| QUOTED TEXT |
◇ ◇ ◇ ◇ ◇

Ensure generated passwords meet minimum complexity

Windows has a complexity requirement of at least three of these
criteria:
- one or more upper case characters
- one or more lower case characters
- one or more numbers
- one or more special characters

In some cases, the passwords generated didn't meet three of these four
critera. This change enforces that three of these criteria will be
met in the generated passwords.

Change-Id: Ibe0055b8830b426aee1c9b722cc2fae2f5db4c5c

nova/utils.py

@@ -351,13 +351,13 @@ def generate_uid(topic, size=8):
 
 # Default symbols to use for passwords. Avoids visually confusing characters.
 # ~6 bits per symbol
-DEFAULT_PASSWORD_SYMBOLS = ('23456789'  # Removed: 0,1
-                            'ABCDEFGHJKLMNPQRSTUVWXYZ'  # Removed: I, O
+DEFAULT_PASSWORD_SYMBOLS = ('23456789',  # Removed: 0,1
+                            'ABCDEFGHJKLMNPQRSTUVWXYZ',   # Removed: I, O
                             'abcdefghijkmnopqrstuvwxyz')  # Removed: l
 
 
 # ~5 bits per symbol
-EASIER_PASSWORD_SYMBOLS = ('23456789'  # Removed: 0, 1
+EASIER_PASSWORD_SYMBOLS = ('23456789',  # Removed: 0, 1
                            'ABCDEFGHJKLMNPQRSTUVWXYZ')  # Removed: I, O
 
 
@@ -421,14 +421,37 @@ def usage_from_instance(instance_ref, **kw):
     return usage_info
 
 
-def generate_password(length=20, symbols=DEFAULT_PASSWORD_SYMBOLS):
-    """Generate a random password from the supplied symbols.
+def generate_password(length=20, symbolgroups=DEFAULT_PASSWORD_SYMBOLS):
+    """Generate a random password from the supplied symbol groups.
+
+    At least one symbol from each group will be included. Unpredictable
+    results if length is less than the number of symbol groups.

◇ ◇ ◇ ◇ ◇

| INFORMATION GIVEN |
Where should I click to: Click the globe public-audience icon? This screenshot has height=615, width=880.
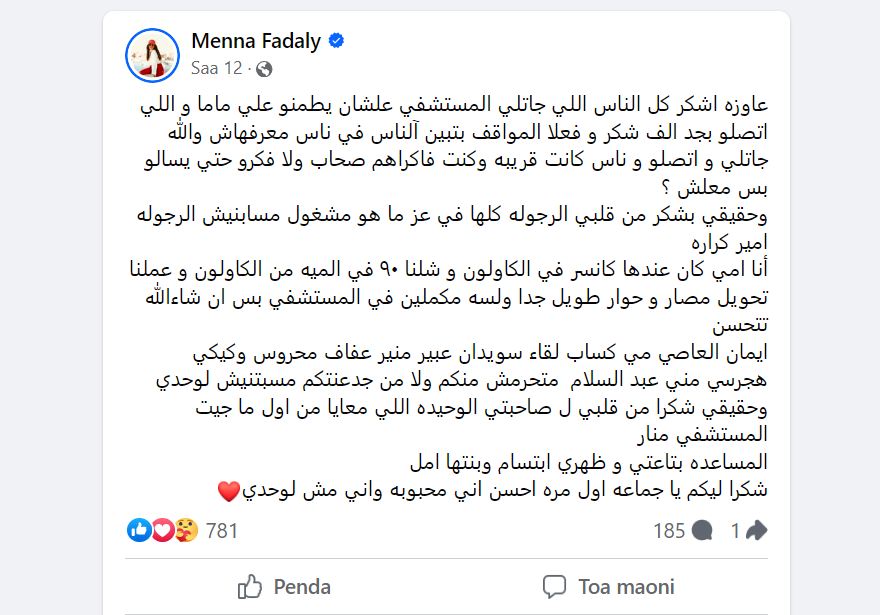click(264, 69)
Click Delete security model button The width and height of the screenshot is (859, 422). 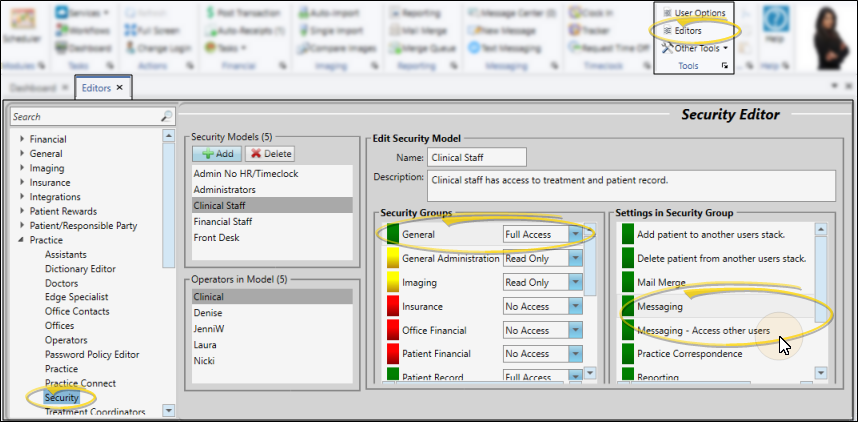(x=269, y=154)
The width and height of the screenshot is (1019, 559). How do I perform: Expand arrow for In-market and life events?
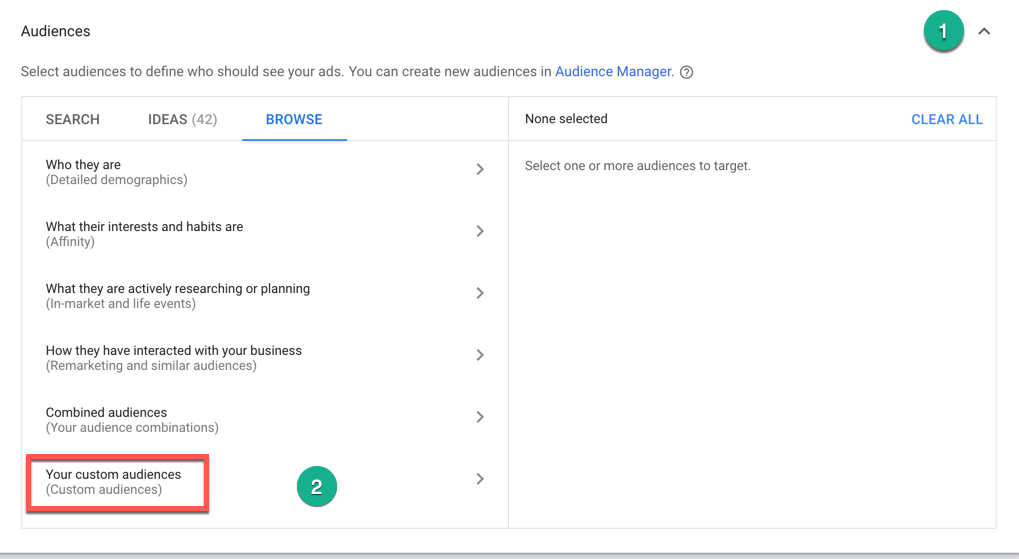[480, 294]
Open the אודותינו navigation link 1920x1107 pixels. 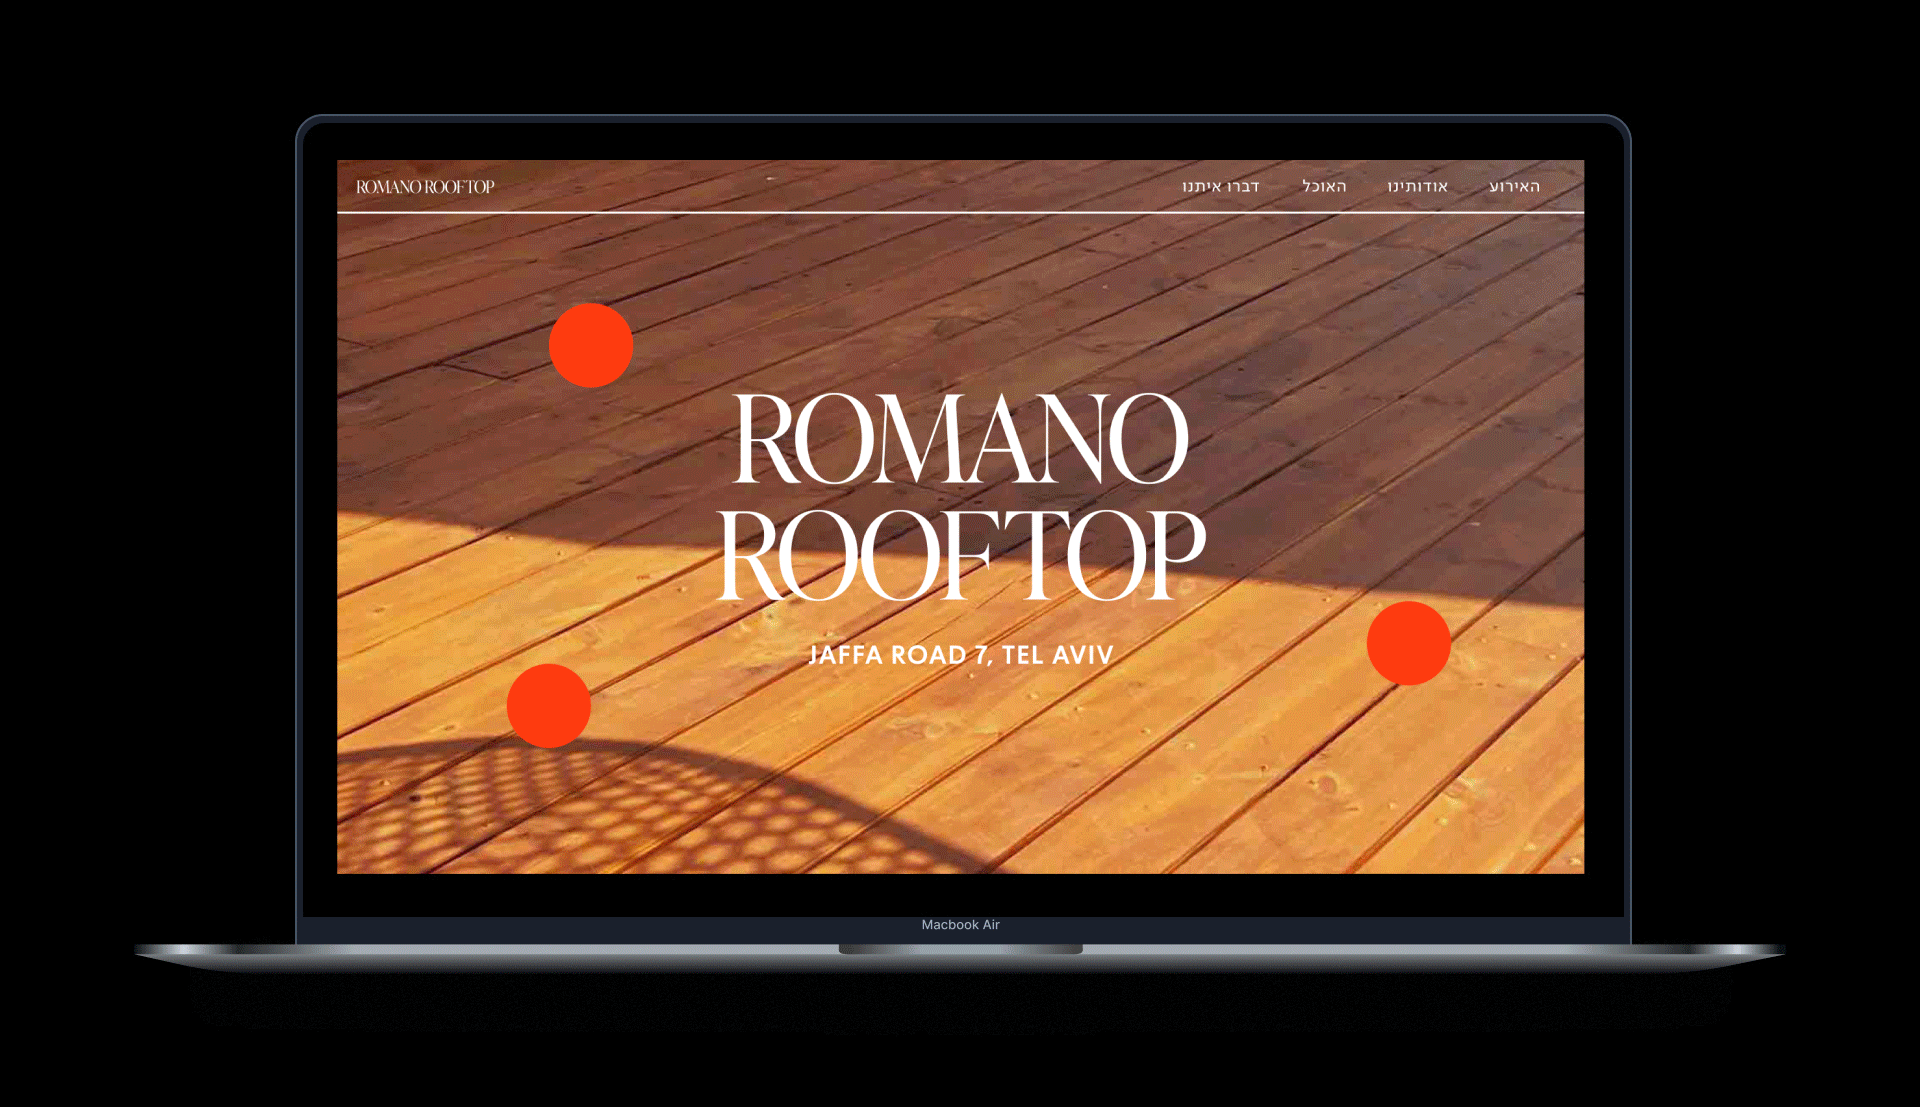click(1417, 187)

◇ ◇ ◇ ◇ ◇

| TASK GOAL |
Continue the password-complexity patch from where it stops.

| EXERCISE ANSWER |
 
     Believed to be reasonably secure (with a reasonable password length!)
 
     """
     r = random.SystemRandom()
-    return ''.join([r.choice(symbols) for _i in xrange(length)])
+
+    # NOTE(jerdfelt): Some password policies require at least one character
+    # from each group of symbols, so start off with one random character
+    # from each symbol group
+    password = [r.choice(s) for s in symbolgroups]
+    # If length < len(symbolgroups), the leading characters will only
+    # be from the first length groups. Try our best to not be predictable
+    # by shuffling and then truncating.
+    r.shuffle(password)
+    password = password[:length]
+    length -= len(password)
+
+    # then fill with random characters from all symbol groups
+    symbols = ''.join(symbolgroups)
+    password.extend([r.choice(symbols) for _i in xrange(length)])
+
+    # finally shuffle to ensure first x characters aren't from a
+    # predictable group
+    r.shuffle(password)
+
+    return ''.join(password)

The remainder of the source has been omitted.